Investigações posteriores revelaram que a tropa a que pertencem os três policiais envolvidos na morte de Cláudia (o 9º BPM) não apenas acumula histórico de violência policial, como foi um dos protagonistas da chacina de Vigário Geral, em 1993. Em 23 de fevereiro de 2014, um jovem, em Campinho, foi morto a coronhadas por policiais do mesmo grupamento. No início de fevereiro, outros dois jovens foram baleados na comunidadeBateau-Mouche.

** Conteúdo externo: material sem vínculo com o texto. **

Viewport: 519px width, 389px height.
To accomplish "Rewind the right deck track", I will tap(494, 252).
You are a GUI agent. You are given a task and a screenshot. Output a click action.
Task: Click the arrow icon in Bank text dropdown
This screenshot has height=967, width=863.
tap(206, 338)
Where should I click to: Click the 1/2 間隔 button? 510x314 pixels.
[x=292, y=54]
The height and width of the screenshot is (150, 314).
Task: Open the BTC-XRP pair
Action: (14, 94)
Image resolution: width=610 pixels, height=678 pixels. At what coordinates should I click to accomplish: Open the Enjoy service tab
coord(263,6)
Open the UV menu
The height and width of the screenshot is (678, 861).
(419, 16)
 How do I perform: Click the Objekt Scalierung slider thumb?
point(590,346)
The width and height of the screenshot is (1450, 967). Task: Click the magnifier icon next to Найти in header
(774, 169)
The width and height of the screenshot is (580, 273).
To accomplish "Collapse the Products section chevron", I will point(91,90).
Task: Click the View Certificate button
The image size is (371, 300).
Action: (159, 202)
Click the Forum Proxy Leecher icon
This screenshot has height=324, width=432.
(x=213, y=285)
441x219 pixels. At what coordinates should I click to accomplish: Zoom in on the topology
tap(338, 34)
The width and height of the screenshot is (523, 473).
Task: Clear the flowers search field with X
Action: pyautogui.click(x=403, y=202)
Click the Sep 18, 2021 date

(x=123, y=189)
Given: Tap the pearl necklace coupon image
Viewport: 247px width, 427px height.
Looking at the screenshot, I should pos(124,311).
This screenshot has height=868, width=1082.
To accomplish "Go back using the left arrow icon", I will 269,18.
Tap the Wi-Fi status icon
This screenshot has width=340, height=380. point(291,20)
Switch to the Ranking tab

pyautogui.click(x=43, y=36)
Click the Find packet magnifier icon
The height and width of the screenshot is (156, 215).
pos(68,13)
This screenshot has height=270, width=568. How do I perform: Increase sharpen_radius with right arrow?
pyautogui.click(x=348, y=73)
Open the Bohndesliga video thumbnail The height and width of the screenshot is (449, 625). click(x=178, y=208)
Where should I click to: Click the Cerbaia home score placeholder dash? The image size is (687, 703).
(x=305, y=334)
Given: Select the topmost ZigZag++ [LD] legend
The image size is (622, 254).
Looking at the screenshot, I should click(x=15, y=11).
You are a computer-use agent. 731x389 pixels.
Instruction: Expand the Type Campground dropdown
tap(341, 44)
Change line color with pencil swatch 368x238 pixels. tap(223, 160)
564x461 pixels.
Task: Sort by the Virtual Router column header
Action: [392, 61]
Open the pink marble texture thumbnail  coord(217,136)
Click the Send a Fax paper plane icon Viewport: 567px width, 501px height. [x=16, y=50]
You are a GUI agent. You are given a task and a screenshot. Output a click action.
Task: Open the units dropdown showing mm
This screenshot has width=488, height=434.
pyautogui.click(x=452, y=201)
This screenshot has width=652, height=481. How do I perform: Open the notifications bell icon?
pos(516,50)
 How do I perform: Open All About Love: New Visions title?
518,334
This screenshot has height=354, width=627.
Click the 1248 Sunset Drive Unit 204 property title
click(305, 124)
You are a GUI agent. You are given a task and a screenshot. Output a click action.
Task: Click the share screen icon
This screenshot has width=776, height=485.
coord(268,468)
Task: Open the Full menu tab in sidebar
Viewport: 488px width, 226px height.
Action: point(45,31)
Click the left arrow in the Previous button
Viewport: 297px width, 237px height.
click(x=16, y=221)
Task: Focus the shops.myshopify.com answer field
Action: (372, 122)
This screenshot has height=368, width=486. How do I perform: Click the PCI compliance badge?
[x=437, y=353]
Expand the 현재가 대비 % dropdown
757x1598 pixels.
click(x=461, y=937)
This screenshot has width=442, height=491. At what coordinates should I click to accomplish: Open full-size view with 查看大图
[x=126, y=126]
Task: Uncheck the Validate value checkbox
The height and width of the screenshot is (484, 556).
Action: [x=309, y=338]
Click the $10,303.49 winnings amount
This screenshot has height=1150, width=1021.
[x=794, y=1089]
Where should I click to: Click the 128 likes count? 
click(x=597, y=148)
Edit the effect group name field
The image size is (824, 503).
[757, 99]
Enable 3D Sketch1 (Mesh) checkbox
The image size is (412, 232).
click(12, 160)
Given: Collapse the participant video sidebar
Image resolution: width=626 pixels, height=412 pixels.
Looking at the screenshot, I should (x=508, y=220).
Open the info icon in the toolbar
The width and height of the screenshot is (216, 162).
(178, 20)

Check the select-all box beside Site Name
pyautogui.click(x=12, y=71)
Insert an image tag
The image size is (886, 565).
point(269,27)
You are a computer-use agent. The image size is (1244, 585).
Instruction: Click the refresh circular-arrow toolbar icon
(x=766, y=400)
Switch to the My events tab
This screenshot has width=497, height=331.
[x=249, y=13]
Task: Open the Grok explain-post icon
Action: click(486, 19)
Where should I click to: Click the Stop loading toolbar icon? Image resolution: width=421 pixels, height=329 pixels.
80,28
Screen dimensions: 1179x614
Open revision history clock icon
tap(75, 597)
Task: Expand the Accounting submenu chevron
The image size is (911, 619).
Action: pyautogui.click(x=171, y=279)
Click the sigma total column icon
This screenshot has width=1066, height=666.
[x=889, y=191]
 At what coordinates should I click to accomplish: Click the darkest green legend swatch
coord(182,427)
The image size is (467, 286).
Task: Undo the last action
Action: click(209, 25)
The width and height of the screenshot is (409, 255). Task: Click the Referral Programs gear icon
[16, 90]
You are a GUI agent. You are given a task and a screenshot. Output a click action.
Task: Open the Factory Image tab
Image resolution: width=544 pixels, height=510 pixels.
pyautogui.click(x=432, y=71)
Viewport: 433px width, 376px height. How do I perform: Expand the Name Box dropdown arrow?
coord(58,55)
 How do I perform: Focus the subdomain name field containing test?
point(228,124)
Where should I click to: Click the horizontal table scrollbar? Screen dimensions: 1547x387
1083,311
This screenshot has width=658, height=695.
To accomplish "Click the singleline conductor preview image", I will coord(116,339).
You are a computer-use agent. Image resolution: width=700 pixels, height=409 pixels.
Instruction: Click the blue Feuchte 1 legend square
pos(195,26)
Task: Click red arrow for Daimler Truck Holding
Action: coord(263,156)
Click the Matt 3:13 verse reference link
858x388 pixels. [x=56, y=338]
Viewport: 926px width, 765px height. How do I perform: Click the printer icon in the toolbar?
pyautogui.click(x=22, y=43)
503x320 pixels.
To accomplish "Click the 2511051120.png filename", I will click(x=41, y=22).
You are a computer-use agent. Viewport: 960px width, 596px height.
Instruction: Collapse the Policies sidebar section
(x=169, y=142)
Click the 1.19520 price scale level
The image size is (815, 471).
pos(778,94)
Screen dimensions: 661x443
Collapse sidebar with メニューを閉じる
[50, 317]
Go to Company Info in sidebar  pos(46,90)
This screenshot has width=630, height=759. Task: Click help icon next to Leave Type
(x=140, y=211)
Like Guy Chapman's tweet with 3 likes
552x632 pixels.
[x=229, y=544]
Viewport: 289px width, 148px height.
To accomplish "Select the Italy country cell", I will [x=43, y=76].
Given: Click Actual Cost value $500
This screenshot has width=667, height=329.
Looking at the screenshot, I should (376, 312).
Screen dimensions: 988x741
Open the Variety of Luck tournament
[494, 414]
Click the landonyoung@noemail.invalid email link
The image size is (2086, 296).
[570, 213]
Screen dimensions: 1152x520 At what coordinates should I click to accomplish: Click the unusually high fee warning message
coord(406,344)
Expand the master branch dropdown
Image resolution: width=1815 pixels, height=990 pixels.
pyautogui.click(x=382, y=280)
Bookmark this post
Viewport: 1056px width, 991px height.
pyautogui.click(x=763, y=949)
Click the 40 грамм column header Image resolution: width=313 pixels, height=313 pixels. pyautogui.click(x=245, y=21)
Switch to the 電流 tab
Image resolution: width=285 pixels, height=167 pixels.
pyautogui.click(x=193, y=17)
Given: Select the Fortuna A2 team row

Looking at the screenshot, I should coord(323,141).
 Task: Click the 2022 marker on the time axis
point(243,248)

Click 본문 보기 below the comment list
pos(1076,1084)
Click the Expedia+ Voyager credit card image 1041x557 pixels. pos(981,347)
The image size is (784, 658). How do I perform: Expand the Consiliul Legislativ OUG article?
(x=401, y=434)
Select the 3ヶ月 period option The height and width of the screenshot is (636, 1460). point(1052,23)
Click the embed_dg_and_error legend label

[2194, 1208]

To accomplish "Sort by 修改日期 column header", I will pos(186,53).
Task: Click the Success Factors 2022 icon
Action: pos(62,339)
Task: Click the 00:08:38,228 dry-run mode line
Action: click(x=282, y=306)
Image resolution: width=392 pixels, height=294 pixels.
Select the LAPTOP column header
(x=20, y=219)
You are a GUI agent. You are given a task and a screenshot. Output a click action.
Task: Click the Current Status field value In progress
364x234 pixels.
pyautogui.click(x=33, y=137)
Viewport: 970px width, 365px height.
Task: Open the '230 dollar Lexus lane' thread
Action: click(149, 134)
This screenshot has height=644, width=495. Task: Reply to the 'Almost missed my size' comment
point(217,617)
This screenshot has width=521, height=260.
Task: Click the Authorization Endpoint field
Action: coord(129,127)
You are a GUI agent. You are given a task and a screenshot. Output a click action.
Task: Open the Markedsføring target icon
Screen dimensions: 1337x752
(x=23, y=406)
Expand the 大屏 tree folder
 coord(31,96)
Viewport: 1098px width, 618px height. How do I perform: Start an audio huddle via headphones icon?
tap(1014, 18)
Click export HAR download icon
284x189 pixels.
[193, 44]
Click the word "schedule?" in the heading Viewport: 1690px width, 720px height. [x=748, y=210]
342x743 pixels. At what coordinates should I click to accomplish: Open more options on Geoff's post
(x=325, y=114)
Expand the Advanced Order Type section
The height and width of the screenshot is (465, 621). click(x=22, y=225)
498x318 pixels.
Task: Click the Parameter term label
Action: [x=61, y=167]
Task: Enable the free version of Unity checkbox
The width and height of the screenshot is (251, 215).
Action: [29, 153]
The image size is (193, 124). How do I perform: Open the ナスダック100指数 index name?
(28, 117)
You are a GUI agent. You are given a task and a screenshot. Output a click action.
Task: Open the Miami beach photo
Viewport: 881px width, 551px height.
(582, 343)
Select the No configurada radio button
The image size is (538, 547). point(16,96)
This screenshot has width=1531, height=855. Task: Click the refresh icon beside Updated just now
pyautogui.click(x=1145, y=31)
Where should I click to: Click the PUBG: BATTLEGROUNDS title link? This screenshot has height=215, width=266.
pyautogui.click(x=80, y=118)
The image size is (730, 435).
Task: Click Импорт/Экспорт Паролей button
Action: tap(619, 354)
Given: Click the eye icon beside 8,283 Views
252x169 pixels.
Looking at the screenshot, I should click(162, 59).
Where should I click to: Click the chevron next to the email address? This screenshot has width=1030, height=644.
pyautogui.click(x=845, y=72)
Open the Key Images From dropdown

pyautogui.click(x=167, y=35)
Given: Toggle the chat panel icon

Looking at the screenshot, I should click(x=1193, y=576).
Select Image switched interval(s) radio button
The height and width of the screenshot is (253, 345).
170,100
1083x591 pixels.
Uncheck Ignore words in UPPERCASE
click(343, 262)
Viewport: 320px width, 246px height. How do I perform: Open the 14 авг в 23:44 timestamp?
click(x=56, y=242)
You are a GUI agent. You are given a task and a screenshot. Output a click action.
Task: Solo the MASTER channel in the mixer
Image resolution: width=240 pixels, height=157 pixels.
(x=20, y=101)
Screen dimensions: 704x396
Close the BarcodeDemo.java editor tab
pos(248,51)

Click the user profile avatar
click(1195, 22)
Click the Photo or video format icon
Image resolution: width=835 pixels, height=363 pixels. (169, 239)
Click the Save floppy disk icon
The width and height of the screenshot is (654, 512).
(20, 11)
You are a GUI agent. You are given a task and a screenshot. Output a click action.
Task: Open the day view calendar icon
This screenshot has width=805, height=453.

Mas o que tudo isso tem a ver com os 50 anos do golpe empresarial-militar no Brasil? O que vincula Cláudia a um passado já quinquagenário? Gostaria de tentar responder a essa pergunta – pois pode parecer extemporâneo falar de Cláudia e não de eventos históricos – em diálogo com aquilo que poderíamos chamar de transição democrática inconclusa, no Brasil. Só assim, poderemos compreender as continuidades que não cessam de ligar as duas pontas dessas narrativas: um passado que jamais deixou de presentificar-se. Eis, talvez, o sentido oculto na ambiguidade de falar de “50 anos de golpe no Brasil”. Ele poderia muito bem se chamar: “1964, o ano que não terminou. Pelo menos, não ainda”. Por isso, narrar o passado, cartografar a memória, para nós – rapazes com seus vinte ou trinta anos –, é mais do que apenas diagnosticar os legados autoritários de um período de exceção: é confrontar, pela via do passado, da co-memoração (do latim, co-memorare, rememorar-junto) o que nosso presente tem de intolerável.
*
Podemos constatar sem dificuldades a atualidade da pergunta proposta por Vladimir Safatle e Edson Teles (2010) – O que resta da ditadura? –, e do grito efectista e ao mesmo tempo parresiasta do psicanalista Tales Ab’Saber, que respondera à questão afirmando que da ditadura restava tudo, exceto a ditadura; ou do gesto de Paulo Eduardo Arantes (2010, p. 205) que não hesitou em chamar 1964 de “ano que não terminou”. Essas foram algumas das últimas vagas genealógicas desencadeadas pelo projetoDesarquivando a ditadura, de Cecília MacDowell Santos, Edson Teles e Janaína de Almeida Teles (2009, p. 13-14), que se fundava na cartografia do legado autoritário e na contribuição crítica à constituição da memória e da justiça no Brasil contemporâneo. Esses gestos, verdadeiramente muito próximos daquele arendtiano, que se perguntava sobre “o que estamos fazendo de nós mesmos” (ARENDT, 2010, p. 06), permite entrever a dupla pertença das instituições ao passado e ao futuro no interior de uma interrogação que não pode ocupar outro limiar senão o da mais absoluta atualidade.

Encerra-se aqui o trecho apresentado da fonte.